The Saudi case, on the other hand, embraces a political community of the Sunnis within its national borders whereas it seeks a regional order shaped around the polarity of the Sunnis and the Shiites or traditional monarchical forces and the reformists and an international order that underlines the hegemony of the West.
The Egyptian model puts forwards a political community of secular-nationalism within its national sphere especially after the coup in July 2013. This is accompanied by a regional order that rests on the polarity of traditional authoritarian political forces and their democratic enemies. Like the Saudis, this leads Egypt to team up with Israel and the Emirates and gives an unconditional backing to Western hegemony in international politics.
The Turkish model, offered by the Justice and Development Party (AK Party) after 2002, presents a political community of Muslims and non-Muslim peoples in a post-nation-state framework, which is in a way reminiscent of the Ottoman “millet” system. This post-nationalist politics, therefore, puts an enormous pressure on both the Turkish nation-state and the Westphalian order in the Middle East and challenges sectarian frameworks as well. This reformist ethos also echoes on the international level by suggesting an idea of a equal and multi-civilizational world order.
Indeed, the Turkish model trumps the other models not only with its inclusiveness but also its conformity with democratic politics. Despite their vast ideological differences and a high degree of animosity towards each other, the other models share a common ground in their denial of democratic politics. These authoritarian models equate or rather reduce politics to the state and the state is identified with a particular group or political force: The Mullahs in Iran, the royal family in Saudi Arabia and the military in Egypt. Hence, there does not exist an independent sphere of politics where the plurality of political groups and societal forces encounter each other.
The Turkish model posits a democratic option. Turkey’s transition from authoritarianism to democracy has taken place in three steps. First of all, in 1950 with the introduction of multi-party politics, the state lost its monopoly over politics. Politics finally gained its independence to an extent. Power began to be shared by the bureaucrats and the representatives of the people, that is the politicians.
The second step in democratization was the enlargement of the sphere of politics at the expense of state bureaucracy.
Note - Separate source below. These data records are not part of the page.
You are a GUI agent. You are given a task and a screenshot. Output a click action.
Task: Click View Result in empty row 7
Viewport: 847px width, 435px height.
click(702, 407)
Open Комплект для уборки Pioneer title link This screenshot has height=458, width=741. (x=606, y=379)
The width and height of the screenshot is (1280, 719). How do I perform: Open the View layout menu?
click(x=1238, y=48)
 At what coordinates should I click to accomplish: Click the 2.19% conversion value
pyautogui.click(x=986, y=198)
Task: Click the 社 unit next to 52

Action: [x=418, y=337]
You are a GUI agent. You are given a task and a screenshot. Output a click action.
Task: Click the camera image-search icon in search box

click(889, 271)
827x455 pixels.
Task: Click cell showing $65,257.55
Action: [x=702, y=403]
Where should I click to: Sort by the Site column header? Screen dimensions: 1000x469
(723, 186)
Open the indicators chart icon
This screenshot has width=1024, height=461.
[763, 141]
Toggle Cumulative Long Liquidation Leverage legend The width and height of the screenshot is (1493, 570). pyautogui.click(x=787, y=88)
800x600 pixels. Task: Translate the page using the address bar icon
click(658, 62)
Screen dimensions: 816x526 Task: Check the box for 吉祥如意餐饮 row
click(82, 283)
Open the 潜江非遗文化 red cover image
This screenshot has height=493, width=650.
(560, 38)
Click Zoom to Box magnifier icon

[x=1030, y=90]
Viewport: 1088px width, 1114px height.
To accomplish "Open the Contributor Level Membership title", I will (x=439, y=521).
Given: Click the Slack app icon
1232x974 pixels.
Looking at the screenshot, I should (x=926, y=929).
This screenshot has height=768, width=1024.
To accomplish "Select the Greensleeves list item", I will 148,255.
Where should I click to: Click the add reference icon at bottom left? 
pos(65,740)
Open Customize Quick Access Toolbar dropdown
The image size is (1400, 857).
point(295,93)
The AK Party’s first period of rule, encompassing the years from 2002 to 2010, testified the roll back of the bureaucratic tutelage after the EU reforms and constitutional referendums of 2007 and 2010. After all, the relative share of politics in power has increased dramatically.
The third step in democratization involves constructing a new institutional framework that puts the nation’s will at the center of politics and guarantees the supremacy of politics over other sectors or power centers. Turkey’s gradual switch to a presidential system started with the 2007 referendum, reached a level of maturity with the election of Erdogan to the presidential post in 2014, became the institutional structure of the country on the paper after the April 16 referendum (2017), and is now waiting to be the institutional framework in practice after the June 24 elections. The June 24 elections, therefore, is important with regards to the fact that it will complete this final round of democratization in Turkey.